2025, IBM Client Engineering
Crime Analytics Agent
*Client anonymized for
confidentiality purposes
Project Overview
The AI Crime Analytics Agent is an AI-powered assistant designed to help a large metropolitan police department quickly query data and generate actionable insights. The solution enables identification of anomalies, trends, and surges in criminal activity, supporting proactive crime prevention and strategic decision-making.
By replacing manual, siloed processes with natural language queries and automated reporting, the AI Crime Analytics Agent reduces analysis time from 90–120 minutes to just 18 seconds per query—a 350x efficiency improvement.
Business Challenge
The police department faced significant challenges:
- 17+ siloed systems with conflicting data sources.
- Manual, keyword-based searches taking 90–120 minutes for trend analysis.
- Tactical, reactive approach to crime analysis.
- Limited ability to identify patterns and anomalies quickly.
The goal was to create a centralized, intuitive, and AI-driven solution that:
- Accelerates information retrieval.
- Enables proactive crime prevention.
- Improves productivity and resource allocation.
Solution
The AI Crime Analytics Agent leverages IBM watsonx Orchestrate and Db2 to:
- Aggregate diverse data sources (Places, Vehicles, Events) into a unified view.

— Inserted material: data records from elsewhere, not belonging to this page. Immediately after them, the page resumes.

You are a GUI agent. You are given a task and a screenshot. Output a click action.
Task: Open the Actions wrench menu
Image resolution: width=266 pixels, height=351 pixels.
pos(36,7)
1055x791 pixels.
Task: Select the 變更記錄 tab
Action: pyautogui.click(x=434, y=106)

- Enable natural language to SQL queries for intuitive data access.
- Detect anomalies, identify cross-system linkages, and analyze temporal trends.
- Generate visual reports (tables, bar charts, line graphs, pie charts) for actionable insights.
Design Process
1. Discovery & Workshop
- Led a scope-defining workshop with police department stakeholders to align on goals and success criteria.
- Facilitated exercises to understand user needs and define MVP scope.
2. Design Activities
- Created architecture diagrams to illustrate system components and data flow.
- Designed user journeys in Figma to map investigator workflows and ensure intuitive UX.
- Developed personas (e.g., Detective Jordan) to guide design decisions and demo storytelling.
3. Build
- Stored police department data in IBM Db2 for querying.
- Built AI agents:
- Detective Agent for natural language to SQL queries.
- Anomaly Detection Agent for pattern identification.
- Reporting Agent for visualizations.
- Iteratively refined configurations based on feedback from working sessions.
4. Demo
- Produced a commercialized demo using the Adobe Suite, showcasing real-world investigative scenarios.
- Scripted a compelling walkthrough to highlight the AI Crime Analytics Agent’s impact on crime analysis.
Impact
- Reduced trend analysis time from 105 minutes to 18 seconds (350x faster).
- Enabled law enforcement to shift from reactive to proactive strategies.
- Improved productivity, allowing analysts to focus on higher-priority tasks.
- Positioned the department as a leader in AI-driven public safety innovation.